### PASSAGE TO READ:
2 stocks that look absurdly cheap right now
With the current stock market bull run now in its ninth year, investors could be forgiven for thinking there were no more stocks available on cheap valuations. But they’d be wrong.
Profits climb skywards
Despite what you might have heard, the market isn’t efficient, and there are always stocks available at bargain prices, if you know where to look that is. Certainly, many stocks on lowly valuations are cheap for a reason, perhaps due to cyclicality, high levels of debt, or simply deteriorating fundamentals.
Nevertheless, previously-popular sectors can often be shunned by the market for no apparent reason with some companies genuinely mis-priced.
British Airways owner International Consolidated Airlines Group (LSE: IAG) may be trading on a bargain valuation, but by no means does that reflect the company’s recent performance. The FTSE 100 group which also owns Spanish airlines Iberia and Vueling, as well as Irish flag carrier Aer Lingus, has seen profits climb skywards over the past few years, overturning a €774m pre-tax loss in 2012, and gradually building up to profits of €2.4bn reported in its last set of full-year results.
The company’s latest trading update revealed yet another strong quarter with operating profit up 20.7% to €1,455m (before exceptional items), with all the group’s airlines performing well. Passenger unit revenue was up 2.2% at constant currency, boosted by improvements in the Spanish and Latin American markets.

### TASK SET:
**a)** Reproduce the article on cheap stocks word for word.
**b)** Convert the stretch of entries from the first one through the line containing "Action: point(23,256)" into a Markdown table with the columns Row and Line, leaving out any blank lines.

### PROVIDED RECORDS:
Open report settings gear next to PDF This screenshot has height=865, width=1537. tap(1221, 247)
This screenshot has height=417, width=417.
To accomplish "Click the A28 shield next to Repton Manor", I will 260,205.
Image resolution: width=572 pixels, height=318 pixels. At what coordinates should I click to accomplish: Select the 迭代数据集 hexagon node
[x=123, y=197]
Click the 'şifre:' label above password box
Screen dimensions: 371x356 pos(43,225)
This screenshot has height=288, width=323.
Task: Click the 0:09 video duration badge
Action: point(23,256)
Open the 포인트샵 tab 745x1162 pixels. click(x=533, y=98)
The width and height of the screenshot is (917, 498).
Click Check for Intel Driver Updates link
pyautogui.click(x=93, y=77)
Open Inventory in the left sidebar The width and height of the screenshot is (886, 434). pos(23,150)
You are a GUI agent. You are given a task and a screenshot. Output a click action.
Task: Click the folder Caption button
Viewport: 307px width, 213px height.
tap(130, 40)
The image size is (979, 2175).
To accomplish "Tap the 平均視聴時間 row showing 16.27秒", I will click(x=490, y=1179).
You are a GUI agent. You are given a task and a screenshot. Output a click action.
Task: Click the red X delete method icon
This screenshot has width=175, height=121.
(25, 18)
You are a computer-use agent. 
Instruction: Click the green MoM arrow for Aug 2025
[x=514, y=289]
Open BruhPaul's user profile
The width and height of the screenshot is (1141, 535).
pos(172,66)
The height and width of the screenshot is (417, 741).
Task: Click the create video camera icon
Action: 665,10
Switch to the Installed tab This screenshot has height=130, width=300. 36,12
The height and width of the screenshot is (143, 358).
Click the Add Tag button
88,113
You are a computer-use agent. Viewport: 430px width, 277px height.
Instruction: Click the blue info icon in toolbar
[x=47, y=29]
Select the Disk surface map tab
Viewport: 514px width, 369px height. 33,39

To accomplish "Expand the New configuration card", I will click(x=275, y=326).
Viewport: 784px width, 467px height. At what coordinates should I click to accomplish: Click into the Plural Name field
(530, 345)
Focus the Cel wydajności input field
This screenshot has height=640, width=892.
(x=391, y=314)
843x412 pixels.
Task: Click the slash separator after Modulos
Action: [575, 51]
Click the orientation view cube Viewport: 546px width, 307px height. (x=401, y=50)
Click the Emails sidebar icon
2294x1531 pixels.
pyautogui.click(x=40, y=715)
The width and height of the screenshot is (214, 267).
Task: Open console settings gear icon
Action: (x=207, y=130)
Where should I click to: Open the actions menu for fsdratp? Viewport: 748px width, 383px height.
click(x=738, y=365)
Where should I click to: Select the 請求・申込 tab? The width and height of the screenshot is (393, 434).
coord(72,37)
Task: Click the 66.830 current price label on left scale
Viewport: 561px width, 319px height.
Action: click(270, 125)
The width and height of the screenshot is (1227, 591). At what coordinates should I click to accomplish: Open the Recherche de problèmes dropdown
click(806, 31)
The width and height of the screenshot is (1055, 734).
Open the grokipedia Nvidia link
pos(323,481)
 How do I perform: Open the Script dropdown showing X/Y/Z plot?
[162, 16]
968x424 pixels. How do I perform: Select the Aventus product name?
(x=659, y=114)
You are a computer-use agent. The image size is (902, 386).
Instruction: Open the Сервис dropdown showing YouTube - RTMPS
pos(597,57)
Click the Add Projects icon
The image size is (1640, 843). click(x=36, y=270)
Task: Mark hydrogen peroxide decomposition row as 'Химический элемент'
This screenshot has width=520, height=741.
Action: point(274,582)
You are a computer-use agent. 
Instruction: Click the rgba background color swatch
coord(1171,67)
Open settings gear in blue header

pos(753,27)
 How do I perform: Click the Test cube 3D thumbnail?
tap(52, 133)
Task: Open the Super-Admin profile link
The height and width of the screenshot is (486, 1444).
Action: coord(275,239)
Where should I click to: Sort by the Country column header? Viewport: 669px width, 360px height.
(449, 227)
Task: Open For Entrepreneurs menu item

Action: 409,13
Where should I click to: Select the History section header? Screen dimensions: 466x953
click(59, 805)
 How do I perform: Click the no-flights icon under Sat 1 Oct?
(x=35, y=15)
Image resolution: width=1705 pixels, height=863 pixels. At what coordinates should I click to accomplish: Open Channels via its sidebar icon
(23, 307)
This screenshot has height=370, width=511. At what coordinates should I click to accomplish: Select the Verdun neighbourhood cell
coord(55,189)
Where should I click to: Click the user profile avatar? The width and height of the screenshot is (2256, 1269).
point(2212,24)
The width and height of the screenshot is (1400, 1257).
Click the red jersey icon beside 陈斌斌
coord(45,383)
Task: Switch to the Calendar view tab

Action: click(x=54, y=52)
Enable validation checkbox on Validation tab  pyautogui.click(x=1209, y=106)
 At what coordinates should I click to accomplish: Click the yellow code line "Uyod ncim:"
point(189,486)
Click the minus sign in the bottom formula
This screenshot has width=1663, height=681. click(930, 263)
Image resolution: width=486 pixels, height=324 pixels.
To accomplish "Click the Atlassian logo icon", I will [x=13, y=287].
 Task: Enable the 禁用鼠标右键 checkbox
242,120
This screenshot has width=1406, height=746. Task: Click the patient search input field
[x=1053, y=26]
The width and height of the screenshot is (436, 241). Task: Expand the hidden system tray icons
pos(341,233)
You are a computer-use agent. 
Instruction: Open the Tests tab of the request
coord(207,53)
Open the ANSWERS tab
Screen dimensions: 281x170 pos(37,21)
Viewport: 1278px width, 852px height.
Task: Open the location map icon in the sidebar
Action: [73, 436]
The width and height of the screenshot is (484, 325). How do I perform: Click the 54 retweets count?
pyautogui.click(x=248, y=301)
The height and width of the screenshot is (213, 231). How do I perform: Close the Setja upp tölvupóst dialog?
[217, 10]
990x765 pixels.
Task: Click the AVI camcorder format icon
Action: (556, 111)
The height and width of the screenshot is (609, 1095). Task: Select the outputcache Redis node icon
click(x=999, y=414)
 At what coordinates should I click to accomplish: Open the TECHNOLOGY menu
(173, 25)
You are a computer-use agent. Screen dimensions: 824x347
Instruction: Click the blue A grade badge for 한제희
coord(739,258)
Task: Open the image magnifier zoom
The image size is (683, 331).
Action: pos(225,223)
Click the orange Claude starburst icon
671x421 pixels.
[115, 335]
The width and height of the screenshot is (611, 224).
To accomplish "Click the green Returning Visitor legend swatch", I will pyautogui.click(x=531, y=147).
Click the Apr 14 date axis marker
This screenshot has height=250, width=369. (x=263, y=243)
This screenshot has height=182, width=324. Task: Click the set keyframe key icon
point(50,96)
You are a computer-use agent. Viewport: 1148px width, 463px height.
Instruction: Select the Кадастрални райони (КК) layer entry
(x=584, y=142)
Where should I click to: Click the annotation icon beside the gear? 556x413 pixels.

### SOLUTIONS TO EACH TASK:
**a)**
2 stocks that look absurdly cheap right now
With the current stock market bull run now in its ninth year, investors could be forgiven for thinking there were no more stocks available on cheap valuations. But they’d be wrong.
Profits climb skywards
Despite what you might have heard, the market isn’t efficient, and there are always stocks available at bargain prices, if you know where to look that is. Certainly, many stocks on lowly valuations are cheap for a reason, perhaps due to cyclicality, high levels of debt, or simply deteriorating fundamentals.
Nevertheless, previously-popular sectors can often be shunned by the market for no apparent reason with some companies genuinely mis-priced.
British Airways owner International Consolidated Airlines Group (LSE: IAG) may be trading on a bargain valuation, but by no means does that reflect the company’s recent performance. The FTSE 100 group which also owns Spanish airlines Iberia and Vueling, as well as Irish flag carrier Aer Lingus, has seen profits climb skywards over the past few years, overturning a €774m pre-tax loss in 2012, and gradually building up to profits of €2.4bn reported in its last set of full-year results.
The company’s latest trading update revealed yet another strong quarter with operating profit up 20.7% to €1,455m (before exceptional items), with all the group’s airlines performing well. Passenger unit revenue was up 2.2% at constant currency, boosted by improvements in the Spanish and Latin American markets.

**b)**
| Row | Line |
|---|---|
| 1 | Open report settings gear next to PDF This screenshot has height=865, width=1537. tap(1221, 247) |
| 2 | This screenshot has height=417, width=417. |
| 3 | To accomplish "Click the A28 shield next to Repton Manor", I will 260,205. |
| 4 | Image resolution: width=572 pixels, height=318 pixels. At what coordinates should I click to accomplish: Select the 迭代数据集 hexagon node |
| 5 | [x=123, y=197] |
| 6 | Click the 'şifre:' label above password box |
| 7 | Screen dimensions: 371x356 pos(43,225) |
| 8 | This screenshot has height=288, width=323. |
| 9 | Task: Click the 0:09 video duration badge |
| 10 | Action: point(23,256) |